▶ **AIM OF THE TASK**
Below is a listing. Set down exactly the lines from the one containing "For every named" through the one containing "MENU (290, 84)", both ends included, and leave out the rest.

▶ **EXERCISE INPUTS**
_ _ _ _

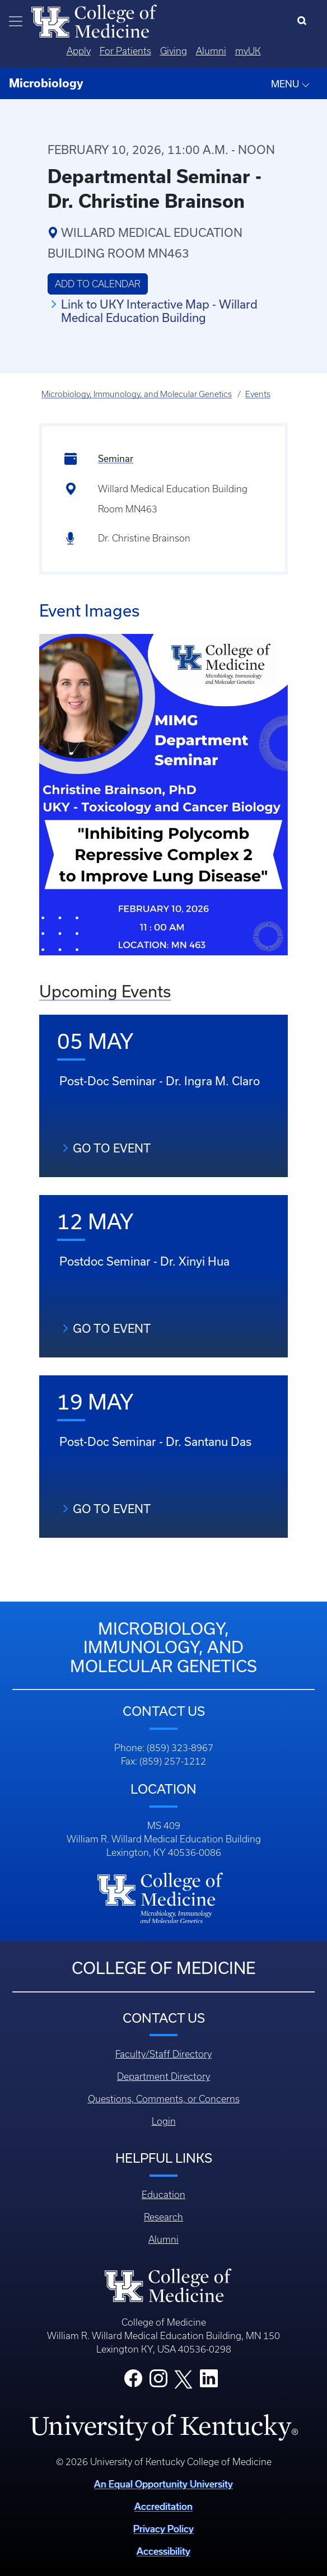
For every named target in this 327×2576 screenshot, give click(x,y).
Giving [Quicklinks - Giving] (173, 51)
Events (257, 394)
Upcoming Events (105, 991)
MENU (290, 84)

_ _ _ _

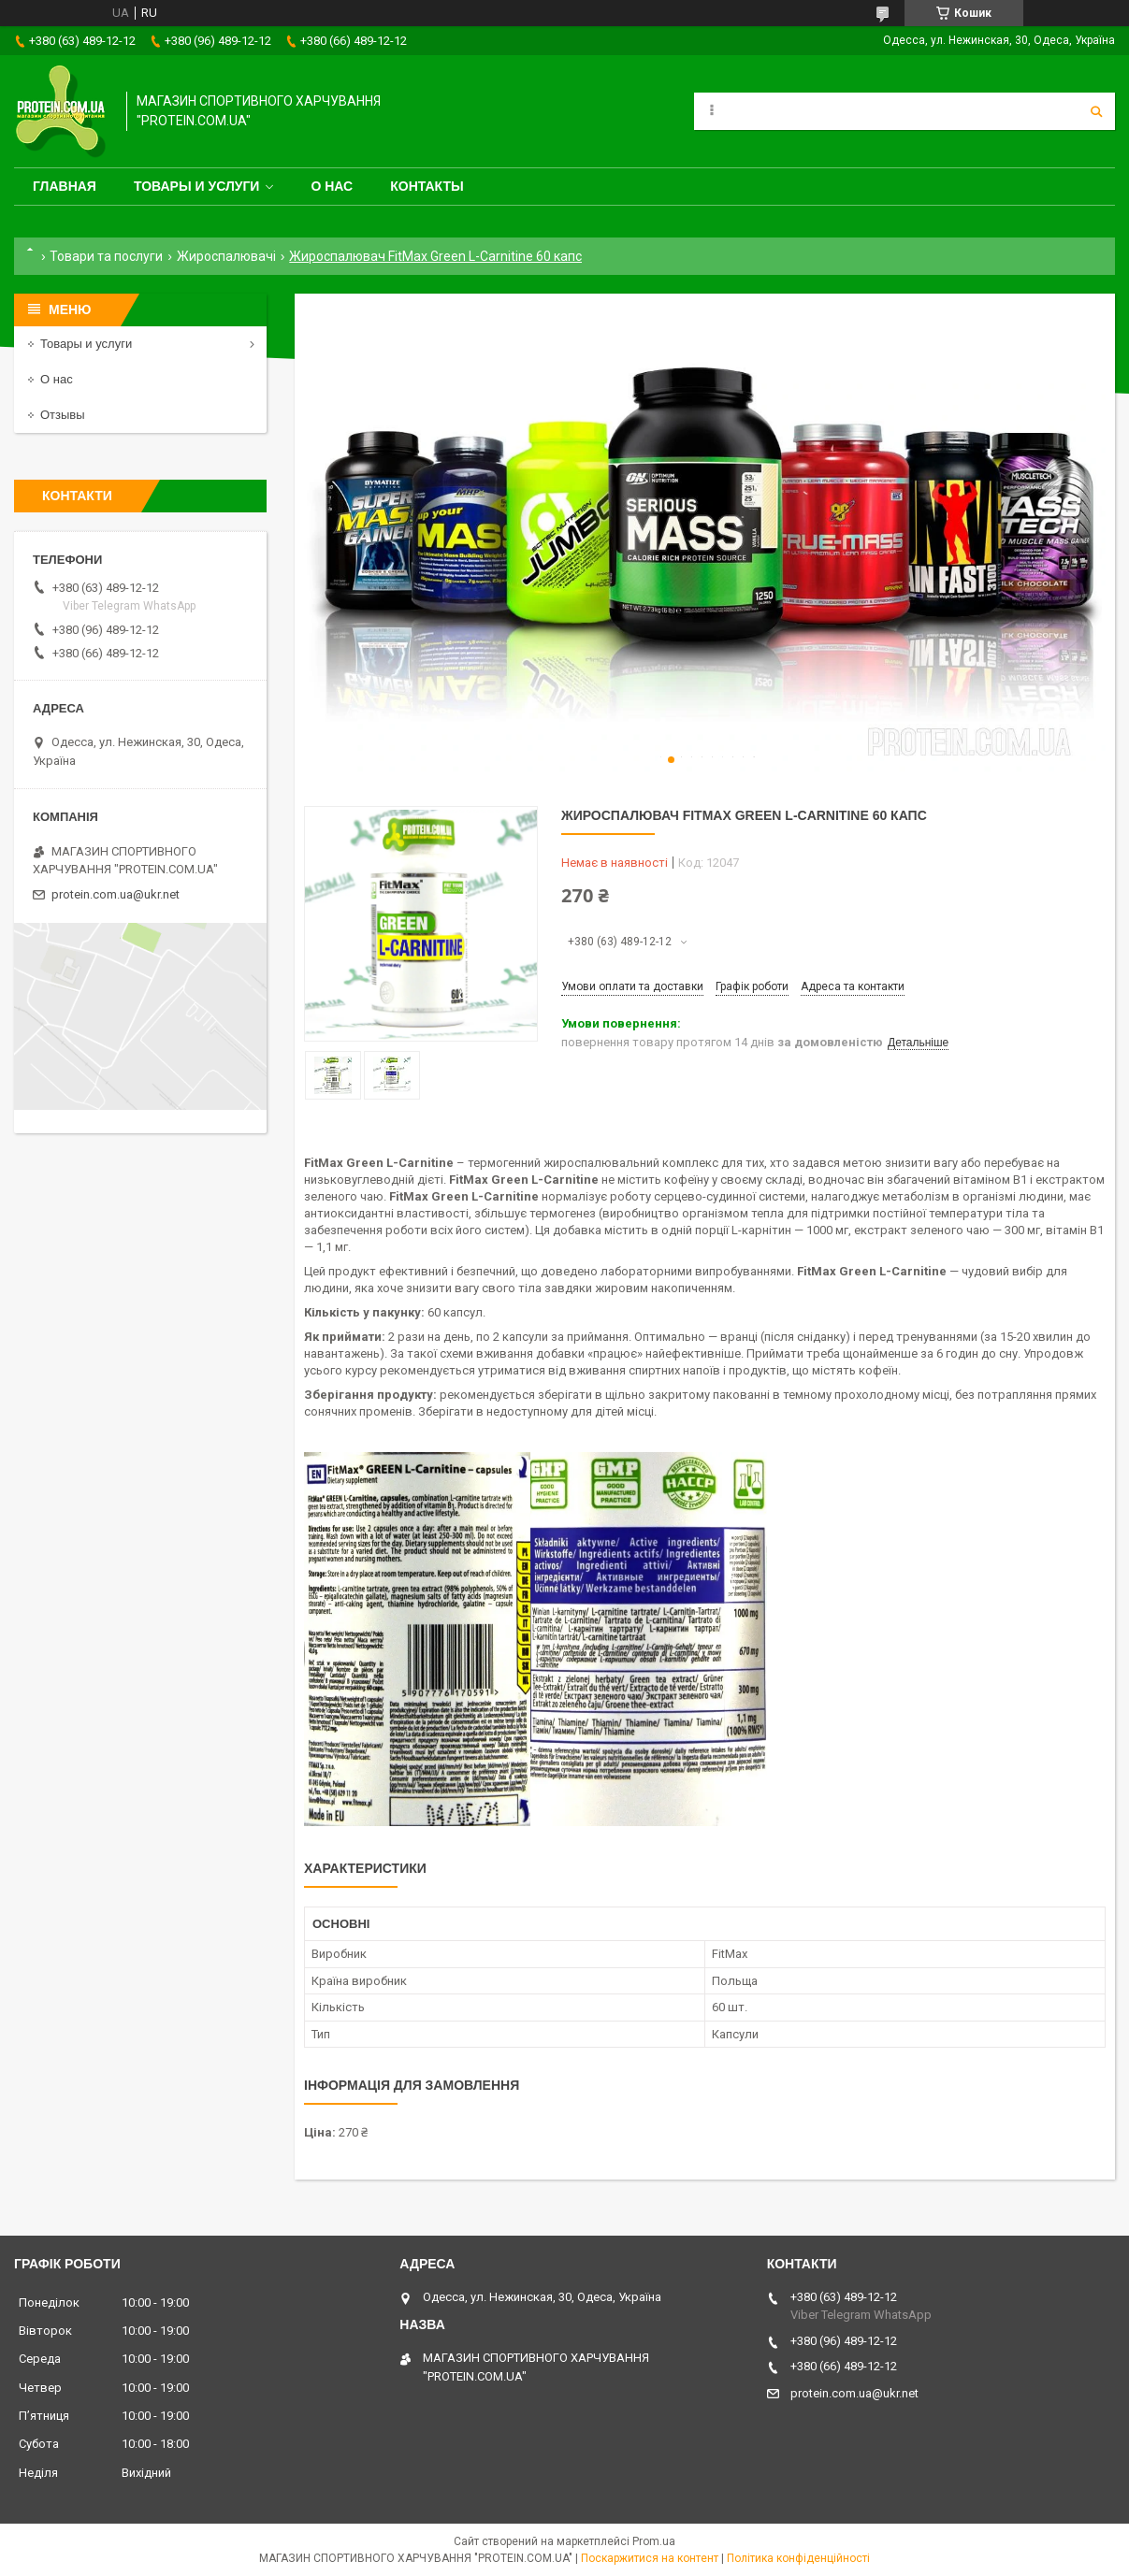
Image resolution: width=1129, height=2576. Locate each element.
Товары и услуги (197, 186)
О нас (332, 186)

_ _ _ _

▶ **SOLUTION TO THE PROBLEM**
For every named target in this 327×2576 screenshot, give click(x,y).
Giving [Quicklinks - Giving] (173, 51)
Events (257, 394)
Upcoming Events (105, 991)
MENU (290, 84)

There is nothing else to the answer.